_Task objective_
Could you copy each line of the listing below that has the word "width"?

_Data provided_
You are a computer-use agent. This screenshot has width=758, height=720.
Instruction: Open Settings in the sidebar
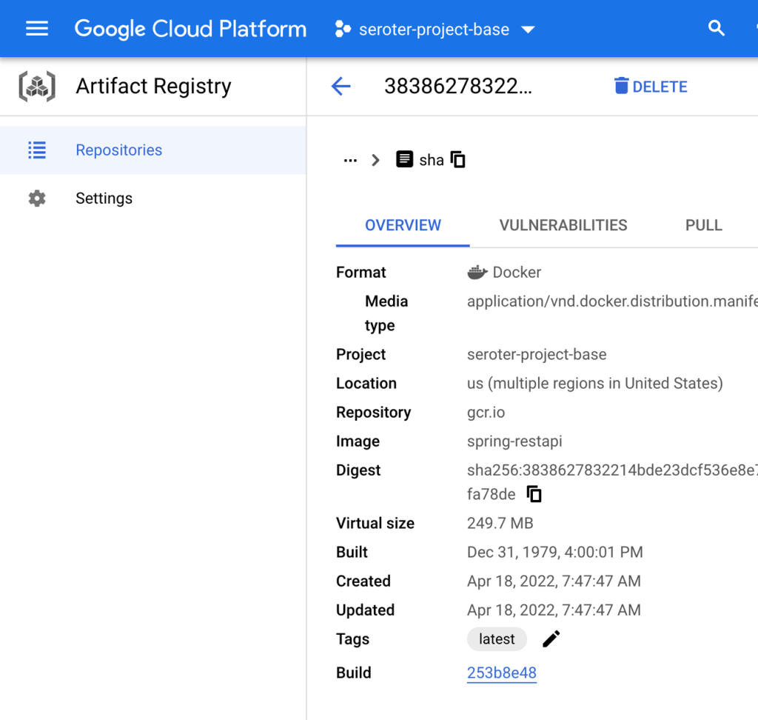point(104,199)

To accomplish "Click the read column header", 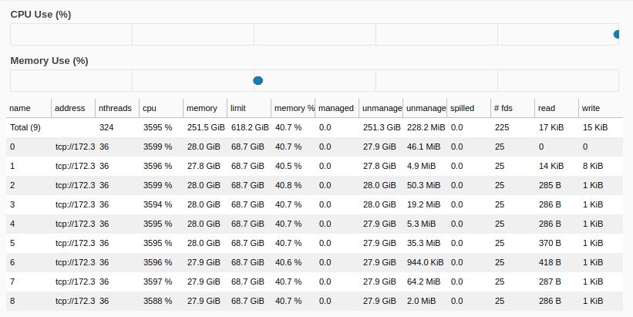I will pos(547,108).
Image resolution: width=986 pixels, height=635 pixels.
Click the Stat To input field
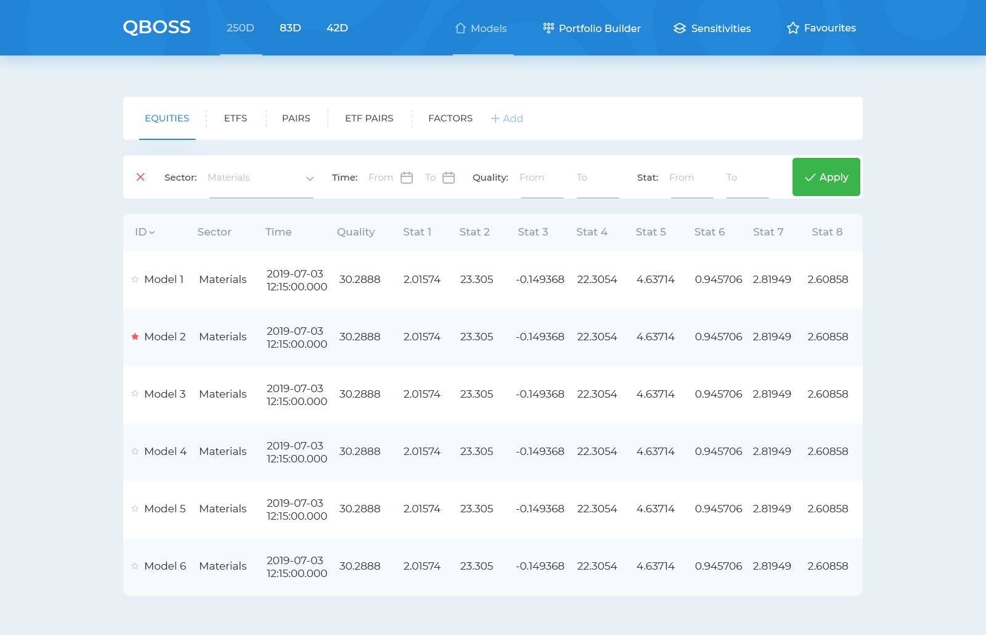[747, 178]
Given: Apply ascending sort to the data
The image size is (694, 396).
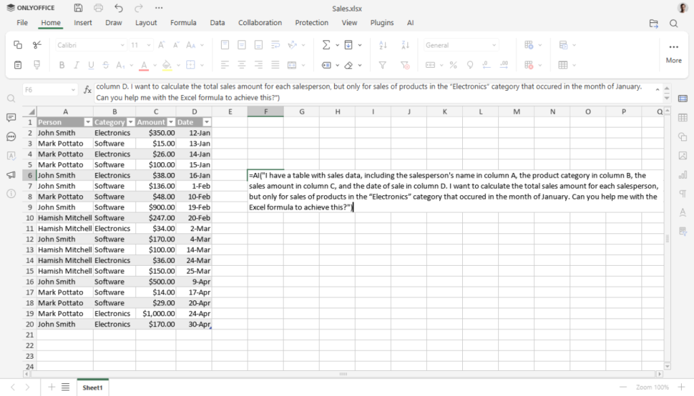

_Written answer_
You are a computer-use agent. This screenshot has width=758, height=720.
Image resolution: width=986 pixels, height=635 pixels.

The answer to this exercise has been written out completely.